Years ago, at a financial services company…

It started with some mild grumbling. Some people were complaining about getting signed out on our customer portal. But it was probably just user error, right? The reports seemed to happen more and more though. Then, employees who worked on the product started to get signed out.

At this point we have to admit that there is a problem. Every so often someone is using the site and they are suddenly booted out.

It happens seemingly at random. If you have a bug that you cannot reliably reproduce, your goal is to gather enough information until you can. “Seemingly at random” is a euphemism for “caused by some piece that we aren’t considering.”

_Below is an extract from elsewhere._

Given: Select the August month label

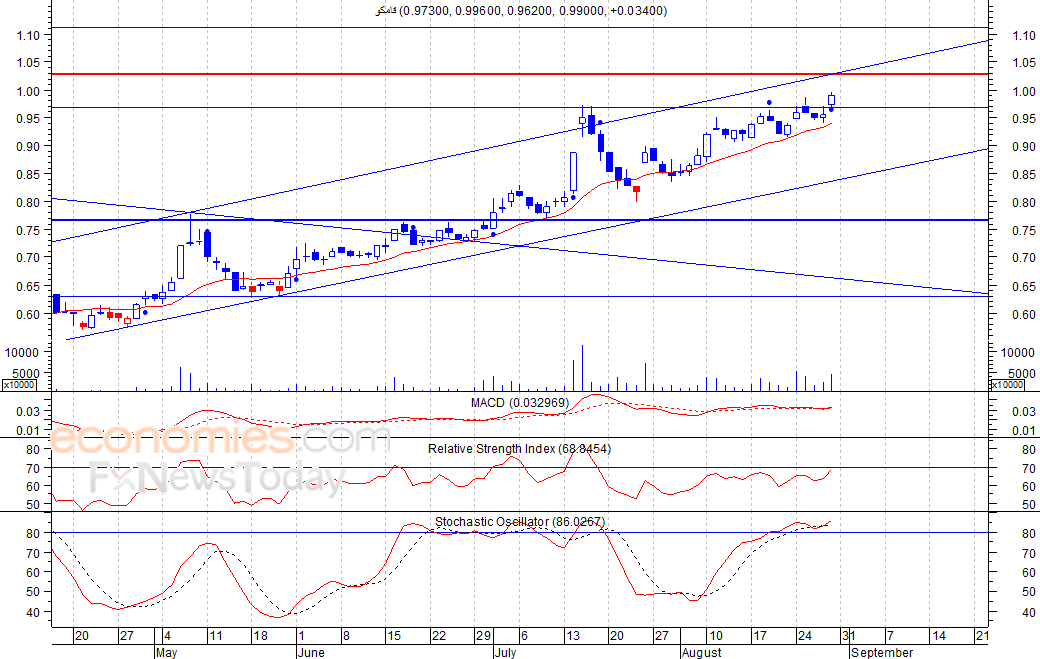Looking at the screenshot, I should (701, 652).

Being able to reproduce a bug is important. First, you want to be confident that you have fixed the issue. If you can’t be sure you’ll trigger the bug, you can’t be sure your fix worked. Second, the factors that go into triggering the bug give you insight into where the problem is. Working toward a consistent reproduction is helping you triangulate the problem. So we started gathering information in hopes that we could reproduce it.

One thing you can do is ask yourself “what changed?” One of the things that changed was that we were rolling out a new version of our in-house PHP framework. This felt important, but also not, since the affected site was on the old framework. What’s more, both frameworks used the same way to delete sessions. Something like:

sprintf('DELETE FROM `sessions` WHERE `expires_at` < %d', now());

Which is a pretty reasonable way to expire sessions. The session creation code was similarly reasonable

sprintf('INSERT INTO `sessions` (`cookie`, …, `expires_at`)  VALUES (:cookie, …, :expires )', $cookie, …, now() + SESSION_LENGTH);

Jason, one of our analytics folks, was able to add HTTP monitoring. We figured out what the problem looked like from the browser side (a request with a session id setting a different session id in less than n seconds) and started logging how often it happened.

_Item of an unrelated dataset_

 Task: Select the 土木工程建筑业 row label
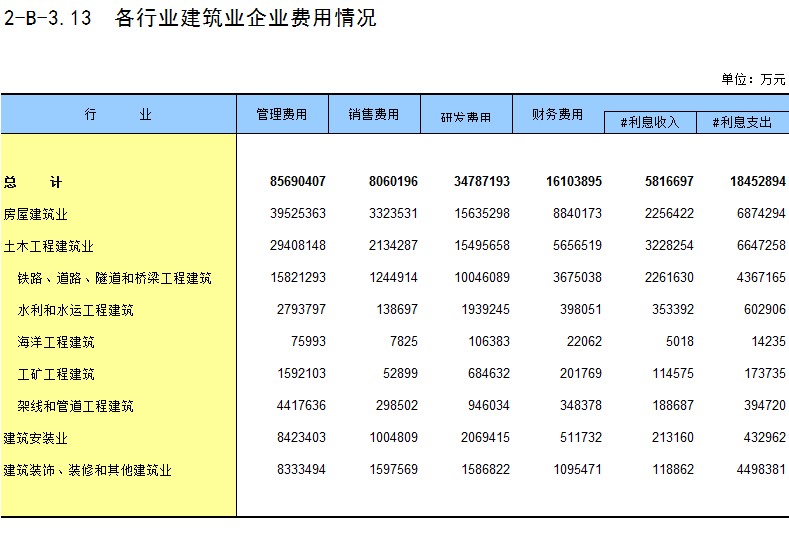pyautogui.click(x=48, y=246)
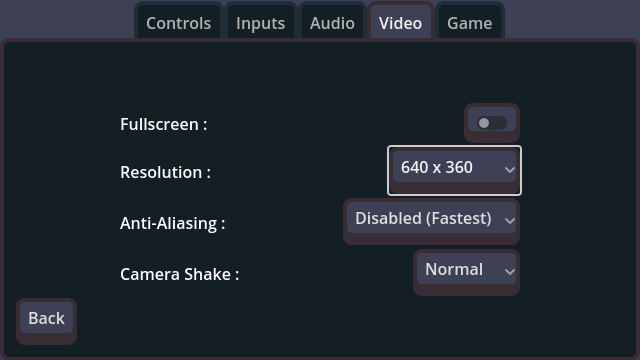Click the "640 x 360" value text
The height and width of the screenshot is (360, 640).
click(x=437, y=167)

What we learned from that the frequency was accelerating. The longer it took us to fix, the worse it was going to get.

We still cannot reliably reproduce this at this point, so we have to keep gathering information. I was tempted to deploy changes out to see if they worked. This is dangerous. If you don’t understand the problem, you don’t know if a fix is going to inadvertently make things worse. Remember: if it seems random, you don’t understand it.

Adam, one of the devs on the team, added logging to our session delete code. Before it ran the DELETE statement, it did something like

debug_log(query(sprintf('SELECT cookie, expires_at FROM `sessions` WHERE `expires_at` < %d', now())));

so we could see exactly which sessions were being deleted. That’s when things started to get weird.

We would compare that to our HTTP monitoring and find the session and see that it definitely should not have expired based on the timing. But the session logging says that it definitely should be deleted based on the time it was logged.

At this point we reach the “Eureka” moment. For context, “Eureka” is what old Archimedes shouted as he jumped out of the bathtub. While the bathtub is clearly useful in realizing that water displacement can measure volume, I don’t think enough credit is given to the bathtub as a place of thought in that story. I consider showering (along with dog walking, driving, and sleeping) to be an important part of debugging.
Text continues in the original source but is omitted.